Xi Wang,Laurence Aitchison,Maja Rudolph
2023-10-05
Abstract:Finetuned LLMs often exhibit poor uncertainty quantification, manifesting as overconfidence, poor calibration, and unreliable prediction results on test data or out-of-distribution samples. One approach commonly used in vision for alleviating this issue is a deep ensemble, which constructs an ensemble by training the same model multiple times using different random initializations. However, there is a huge challenge to ensembling LLMs: the most effective LLMs are very, very large. Keeping a single LLM in memory is already challenging enough: keeping an ensemble of e.g. 5 LLMs in memory is impossible in many settings.
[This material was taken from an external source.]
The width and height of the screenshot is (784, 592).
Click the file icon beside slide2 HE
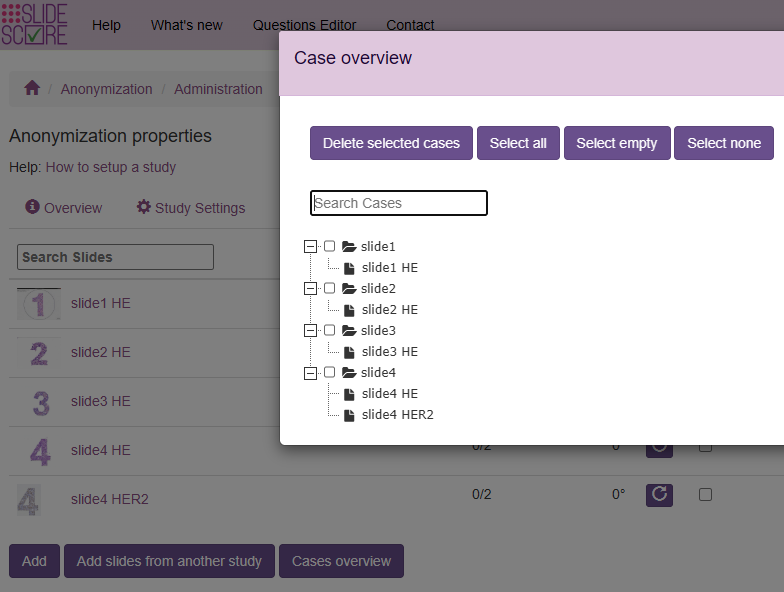[x=349, y=310]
To address these issues, we propose an ensemble approach using Low-Rank Adapters (LoRA), a parameter-efficient fine-tuning technique. Critically, these low-rank adapters represent a very small number of parameters, orders of magnitude less than the underlying pre-trained model. Thus, it is possible to construct large ensembles of LoRA adapters with almost the same computational overhead as using the original model. We find that LoRA ensembles, applied on its own or on top of pre-existing regularization techniques, gives consistent improvements in predictive accuracy and uncertainty quantification.
Machine Learning,Artificial Intelligence
What problem does this paper attempt to address?
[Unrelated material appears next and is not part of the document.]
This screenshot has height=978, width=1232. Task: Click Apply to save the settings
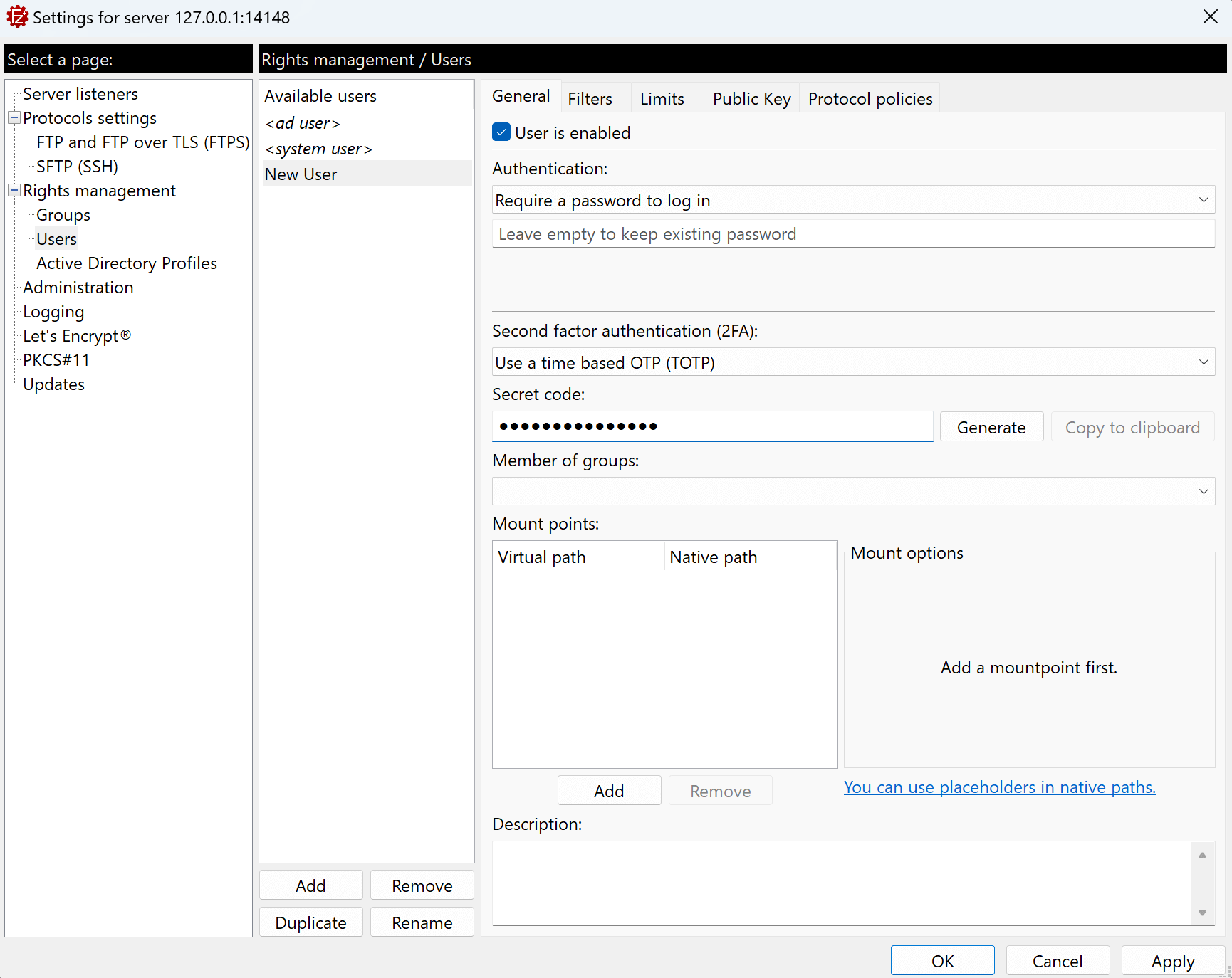pyautogui.click(x=1172, y=961)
The paper aims to address the issue of poor uncertainty quantification that arises after fine-tuning large language models (LLMs), specifically manifesting as overconfidence, poor calibration, and unreliable predictions on test data or out-of-distribution samples. To tackle this problem, the paper proposes an ensemble method based on Low-Rank Adapters (LoRA). Traditionally, deep ensembles (i.e., training the same model multiple times with different random initializations) can mitigate this issue of poor uncertainty quantification, but this approach faces significant storage challenges when dealing with very large LLMs. Since a single LLM is already difficult to maintain in memory, keeping an ensemble of multiple LLMs is often impossible. LoRA, as a parameter-efficient fine-tuning technique, requires only a small number of parameters, making it feasible to construct large LoRA ensembles with computational overhead nearly equivalent to using the original model. Experimental results show that LoRA ensembles exhibit significant improvements in both prediction accuracy and uncertainty quantification, whether applied alone or in combination with other regularization techniques. Additionally, the paper explores the impact of regularization on LoRA ensembles and finds that appropriate regularization strategies can further enhance prediction accuracy and calibration ability.